On the other hand, men were not intended to be self-sufficient. Immediately after creating the first man, God created the first woman, explaining: “It is not good that the man should be alone; I will make him a helper fit for him” (v. 18). To fulfill their life purpose, men need women, other men, and especially their Father.
As I have often noted, self-sufficiency is spiritual suicide. It cuts us off from the only true source of abundant life (John 10:10).
Frederick Buechner: “To do for yourself the best that you have it in you to do–to grit your teeth and clench your fists in order to survive the world at its harshest and worst–is, by that very act, to be unable to let something be done for you and in you that is more wonderful still.

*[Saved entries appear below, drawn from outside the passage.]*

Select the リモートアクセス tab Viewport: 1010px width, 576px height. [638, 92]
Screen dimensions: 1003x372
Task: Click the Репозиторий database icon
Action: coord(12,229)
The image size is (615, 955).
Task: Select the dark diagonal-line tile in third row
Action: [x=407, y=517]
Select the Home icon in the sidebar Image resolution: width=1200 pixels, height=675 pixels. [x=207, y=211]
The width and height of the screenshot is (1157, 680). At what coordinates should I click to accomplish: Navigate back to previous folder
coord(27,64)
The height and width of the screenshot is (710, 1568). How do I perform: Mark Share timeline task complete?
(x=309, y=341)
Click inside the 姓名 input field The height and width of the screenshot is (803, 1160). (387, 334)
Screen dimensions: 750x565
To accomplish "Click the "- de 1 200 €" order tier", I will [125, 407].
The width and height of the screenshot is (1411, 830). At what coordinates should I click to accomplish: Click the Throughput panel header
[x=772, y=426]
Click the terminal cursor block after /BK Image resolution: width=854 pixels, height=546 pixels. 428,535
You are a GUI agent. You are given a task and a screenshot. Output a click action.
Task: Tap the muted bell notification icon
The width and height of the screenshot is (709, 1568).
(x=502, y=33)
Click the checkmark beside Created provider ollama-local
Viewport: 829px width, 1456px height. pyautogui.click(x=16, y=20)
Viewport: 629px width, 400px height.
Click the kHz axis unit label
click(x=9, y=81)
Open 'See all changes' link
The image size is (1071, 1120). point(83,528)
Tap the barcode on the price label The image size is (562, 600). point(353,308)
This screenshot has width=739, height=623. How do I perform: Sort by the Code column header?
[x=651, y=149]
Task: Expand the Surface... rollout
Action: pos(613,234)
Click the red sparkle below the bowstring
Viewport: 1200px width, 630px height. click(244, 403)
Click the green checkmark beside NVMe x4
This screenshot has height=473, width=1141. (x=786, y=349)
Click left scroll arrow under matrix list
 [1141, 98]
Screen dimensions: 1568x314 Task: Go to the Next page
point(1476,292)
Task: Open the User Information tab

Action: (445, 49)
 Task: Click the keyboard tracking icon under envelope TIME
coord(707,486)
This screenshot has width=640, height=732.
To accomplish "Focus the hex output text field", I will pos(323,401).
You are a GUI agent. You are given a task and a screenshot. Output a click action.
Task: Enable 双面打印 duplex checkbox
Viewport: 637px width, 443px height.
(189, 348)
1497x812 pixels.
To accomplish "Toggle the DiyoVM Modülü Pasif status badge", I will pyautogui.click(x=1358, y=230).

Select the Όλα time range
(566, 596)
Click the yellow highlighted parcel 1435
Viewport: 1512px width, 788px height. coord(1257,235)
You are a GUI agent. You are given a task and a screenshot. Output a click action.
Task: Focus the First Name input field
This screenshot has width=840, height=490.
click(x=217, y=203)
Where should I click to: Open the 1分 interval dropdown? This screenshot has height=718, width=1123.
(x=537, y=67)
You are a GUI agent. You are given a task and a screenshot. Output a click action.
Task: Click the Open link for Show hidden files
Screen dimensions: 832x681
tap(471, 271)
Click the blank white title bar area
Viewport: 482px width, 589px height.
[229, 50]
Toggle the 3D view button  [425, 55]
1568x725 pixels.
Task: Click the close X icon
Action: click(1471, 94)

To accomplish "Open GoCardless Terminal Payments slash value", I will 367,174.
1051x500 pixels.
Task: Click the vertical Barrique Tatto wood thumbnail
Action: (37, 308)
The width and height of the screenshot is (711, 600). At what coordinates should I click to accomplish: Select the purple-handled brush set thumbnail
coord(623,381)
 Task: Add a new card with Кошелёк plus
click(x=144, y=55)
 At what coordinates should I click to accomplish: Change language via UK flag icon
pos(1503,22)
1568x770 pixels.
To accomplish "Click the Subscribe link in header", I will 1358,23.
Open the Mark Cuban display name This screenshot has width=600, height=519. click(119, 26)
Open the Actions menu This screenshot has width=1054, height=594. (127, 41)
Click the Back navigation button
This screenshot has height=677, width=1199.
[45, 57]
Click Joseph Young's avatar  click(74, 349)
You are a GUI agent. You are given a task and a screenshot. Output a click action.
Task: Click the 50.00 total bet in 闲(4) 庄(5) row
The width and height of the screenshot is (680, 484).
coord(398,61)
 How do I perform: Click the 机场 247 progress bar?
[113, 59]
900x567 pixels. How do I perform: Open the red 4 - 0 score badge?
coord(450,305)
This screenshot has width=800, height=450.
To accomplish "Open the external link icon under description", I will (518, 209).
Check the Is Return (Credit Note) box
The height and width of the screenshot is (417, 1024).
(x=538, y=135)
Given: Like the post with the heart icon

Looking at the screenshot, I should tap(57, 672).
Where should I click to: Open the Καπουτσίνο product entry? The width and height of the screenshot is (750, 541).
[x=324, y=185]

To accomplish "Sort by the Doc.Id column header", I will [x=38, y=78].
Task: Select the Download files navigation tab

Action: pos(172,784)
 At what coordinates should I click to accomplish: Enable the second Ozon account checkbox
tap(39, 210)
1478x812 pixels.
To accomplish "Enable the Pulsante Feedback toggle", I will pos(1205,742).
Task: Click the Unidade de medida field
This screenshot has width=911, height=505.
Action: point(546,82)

The trouble with steeling yourself against the harshness of reality is that the same steel that secures your life against being destroyed secures your life also against being opened up and transformed by the holy power that life comes from.”
Buechner adds that “the one thing a clenched fist cannot do is accept, even from [God] himself, a helping hand.”
How to become “the best a man can be”
Jesus Christ was the perfect male.
He was strong enough to drive money changers from the temple (Matthew 21:12) but gentle enough to embrace children (Matthew 19:13-15). He was courageous enough to confront the corrupt leaders of his nation (Matthew 23) but compassionate enough to weep for them (Luke 19:41).
Now he is praying for us (Romans 8:34) as his Spirit works to transform us into his character (v. 29). He is ready to help every man become “the best a man can be.” And every woman to become the best she can be as well.
Nick Foles is proof. The Philadelphia Eagles quarterback is anyone’s definition of a “true man.” He has set NFL passing records, been named Offensive Most Valuable Player in the Pro Bowl, and won last year’s Super Bowl, where he was the game’s Most Valuable Player.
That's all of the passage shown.